Synthetics

Though we’ve covered bits and pieces of synthetic performance when discussing aspects of the Pascal architecture, before we move on to power testing I want to take a deeper look at synthetic performance. Based on what we know about the Pascal architecture we should have a good idea of what to expect, but these tests none the less serve as a canary for any architectural changes we may have missed.

Synthetic: TessMark, Image Set 4, 64x Tessellation

Starting off with tessellation performance, we find that the GTX 1080 further builds on NVIDIA’s already impressive tessellation performance. Unrivaled at this point, GTX 1080 delivers a 63% increase in tessellation performance here, and maintains a 24% lead over GTX 1070. Suffice it to say, the Pascal cards will have no trouble keeping up with geometry needs in games for a long time to come.

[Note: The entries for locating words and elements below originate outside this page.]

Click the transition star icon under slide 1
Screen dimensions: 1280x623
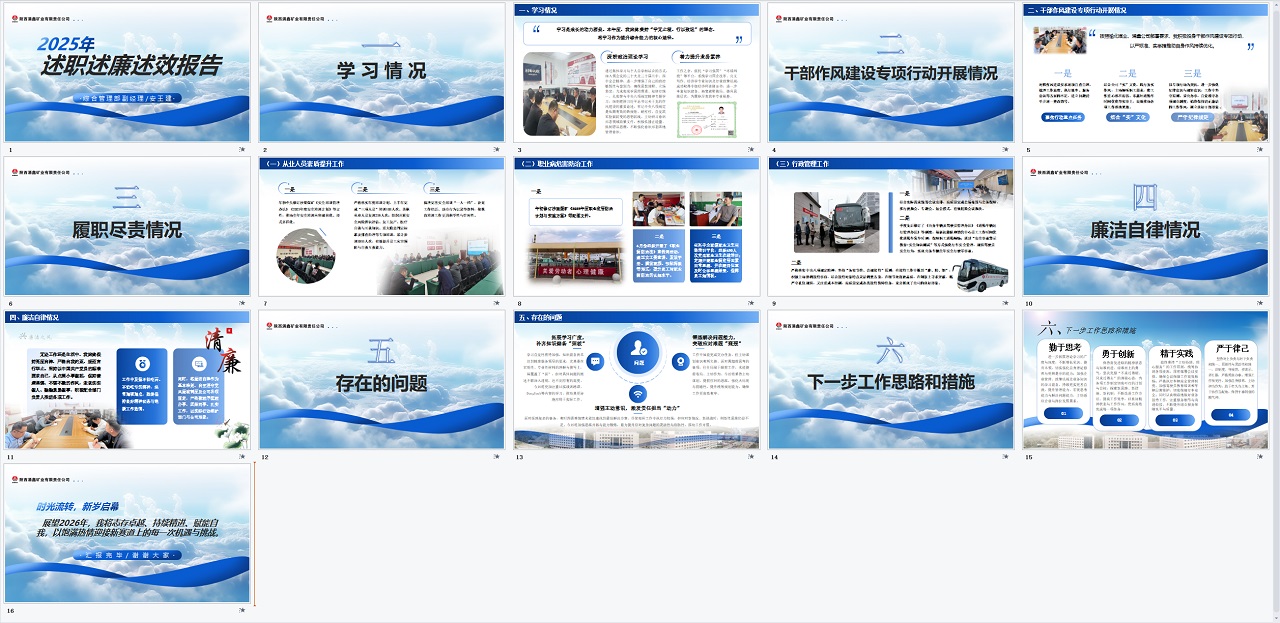coord(242,149)
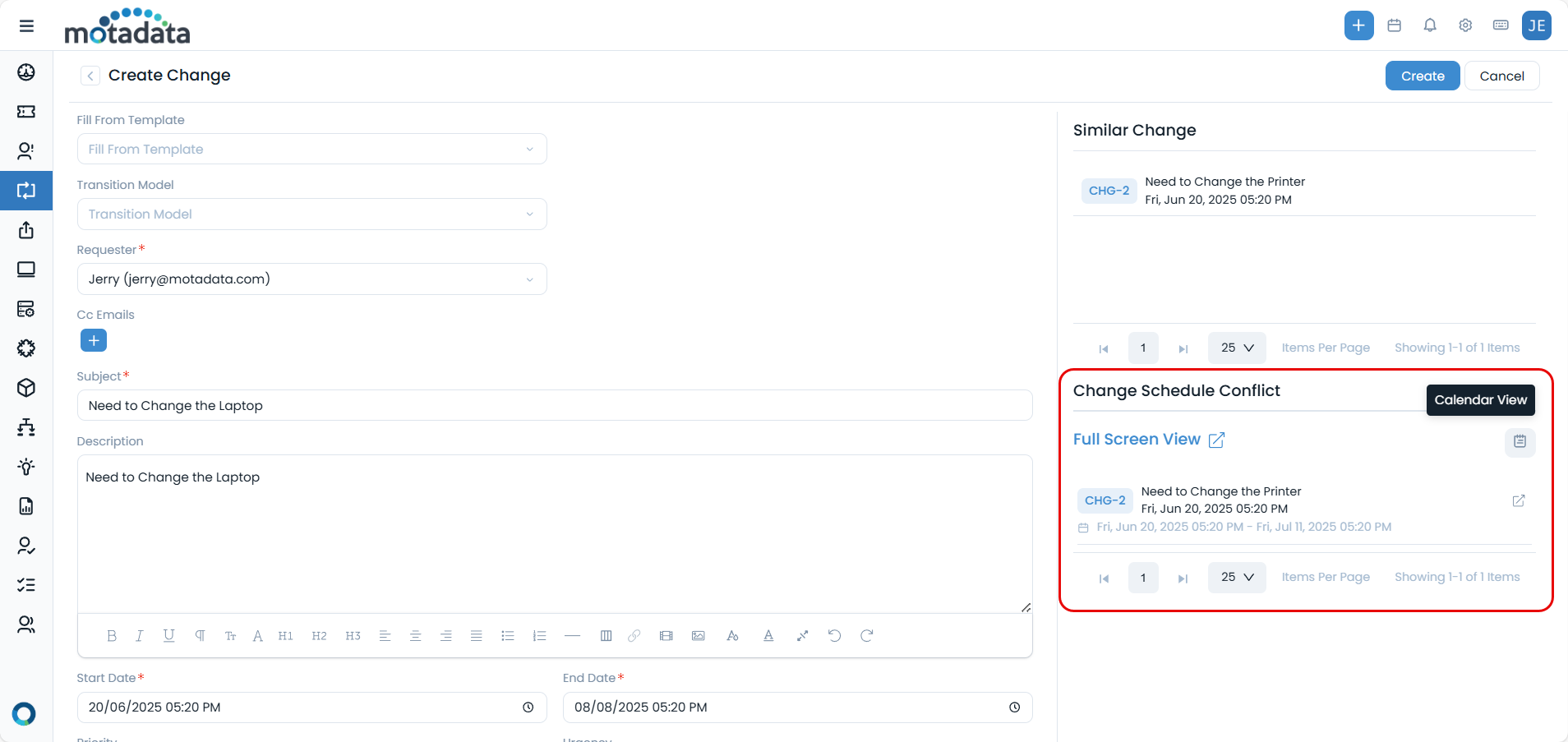Select the Reports icon in the left sidebar
This screenshot has height=742, width=1568.
click(27, 506)
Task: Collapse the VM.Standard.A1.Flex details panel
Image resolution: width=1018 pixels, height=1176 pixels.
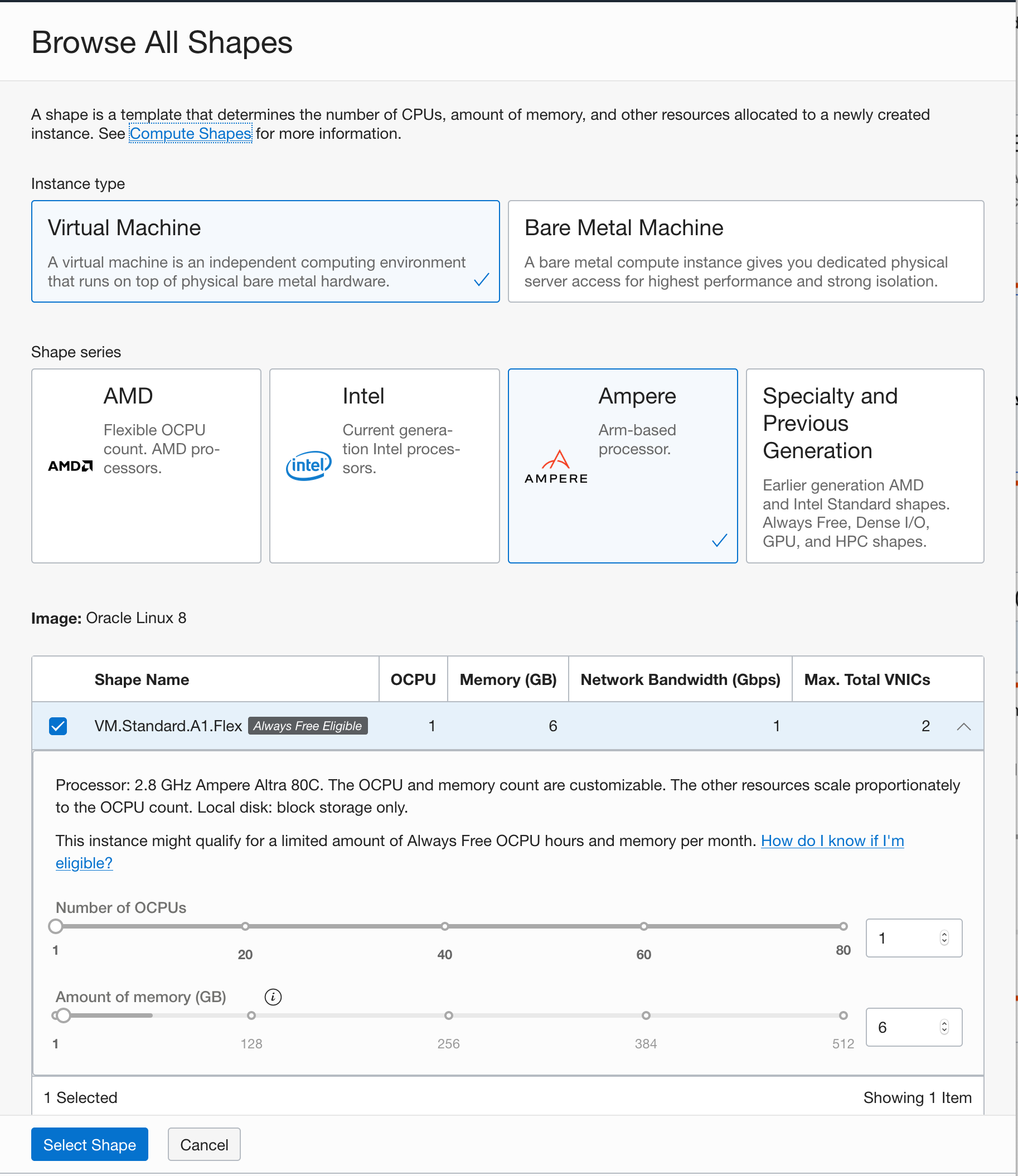Action: click(963, 726)
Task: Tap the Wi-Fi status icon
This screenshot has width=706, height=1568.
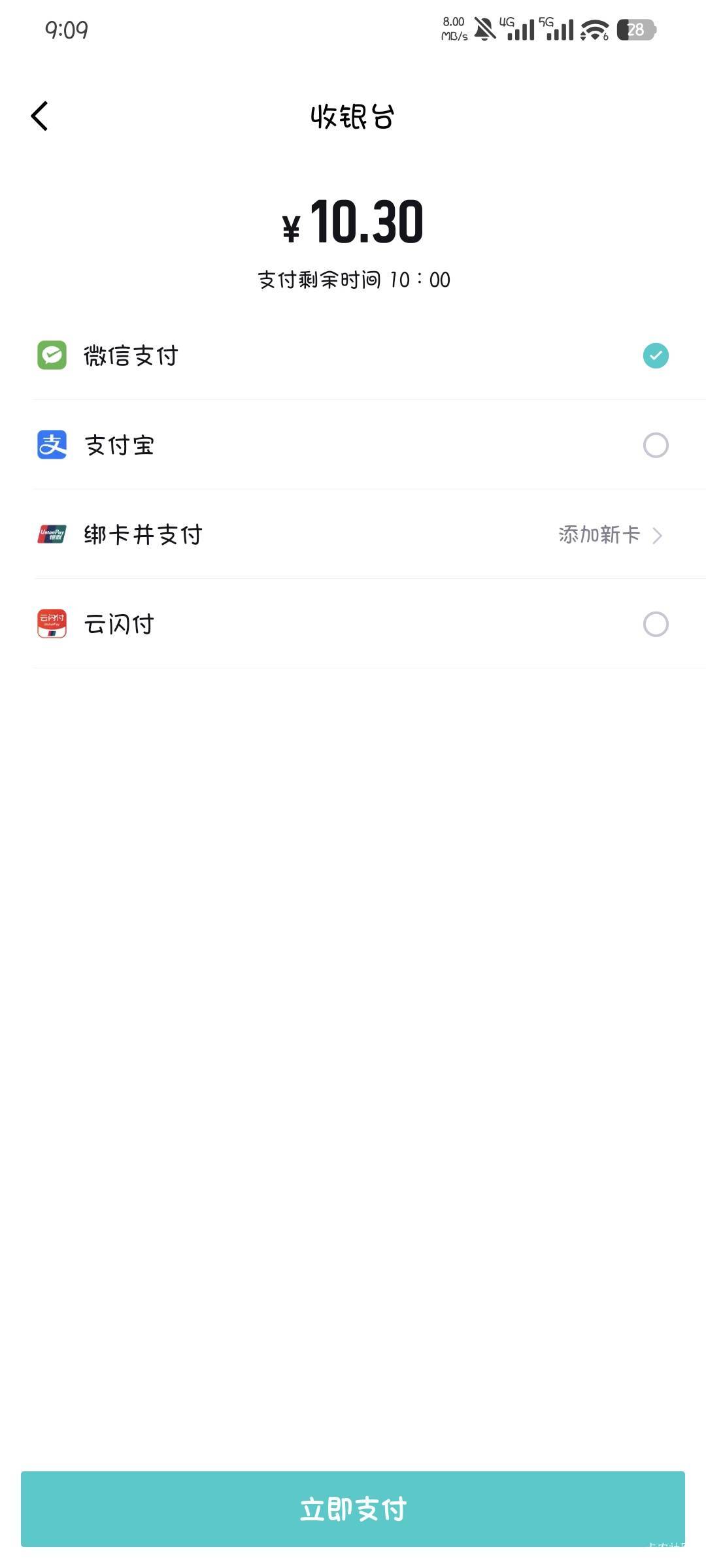Action: [594, 29]
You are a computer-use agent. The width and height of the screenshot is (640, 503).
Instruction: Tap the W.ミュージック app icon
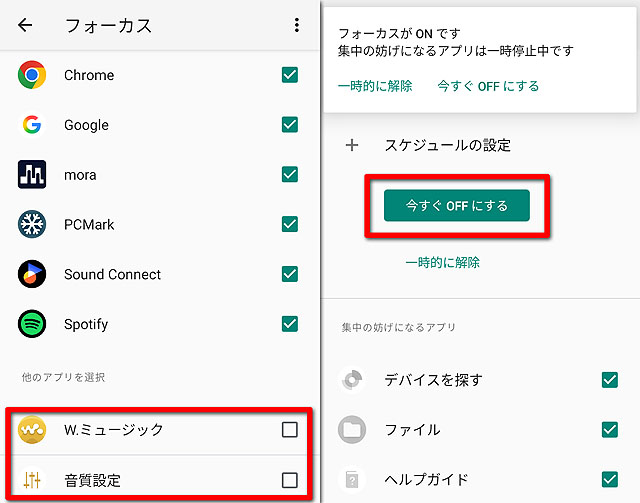[32, 430]
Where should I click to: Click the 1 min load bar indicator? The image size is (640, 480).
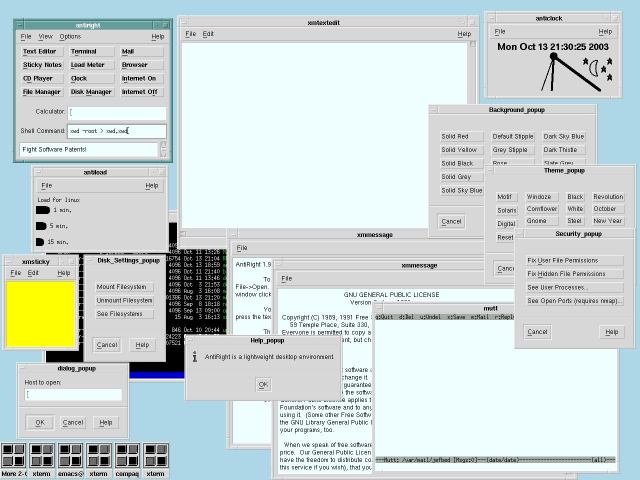[43, 210]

Breaking down performance by tessellation level to look at the GTX 980 and GTX 1080 more closely on a logarithmic scale, what we find is that there’s a rather consistent advantage for the GTX 1080 at all tessellation levels. Even 8x tessellation is still 56% faster. This indicates that NVIDIA hasn’t made any fundamental changes to their geometry hardware (PolyMorph Engines) between Maxwell 2 and Pascal. Everything has simply been scaled up in clockspeed and scaled out in the total number of engines. Though I will note that the performance gains are less than the theoretical maximum, so we're not seeing perfect scaling by any means.

Up next, we have SteamVR’s Performance Test. While this test is based on the latest version of Valve’s Source engine, the test itself is purely synthetic, designed to test the suitability of systems for VR, making it our sole VR-focused test at this time. It should be noted that the results in this test are not linear, and furthermore the score is capped at 11. Of particular note, cards that fail to reach GTX 970/R9 290 levels fall off of a cliff rather quickly. So test results should be interpreted a little differently.

SteamVR Performance Test

With the minimum recommended GTX 970 and Radeon R9 290 cards get in the mid-to-high 6 range, NVIDIA’s new Pascal cards max out the score at 11. Which for the purposes of this test means that both cards exceed Valve’s recommended specifications, making them capable of running Valve’s VR software at maximum quality with no performance issues.

Finally, for looking at texel and pixel fillrate, for 2016 we have switched from the rather old 3DMark Vantage to the Beyond3D Test Suite. This test offers a slew of additional tests – many of which use behind the scenes or in our earlier architectural analysis – but for now we’ll stick to simple pixel and texel fillrates.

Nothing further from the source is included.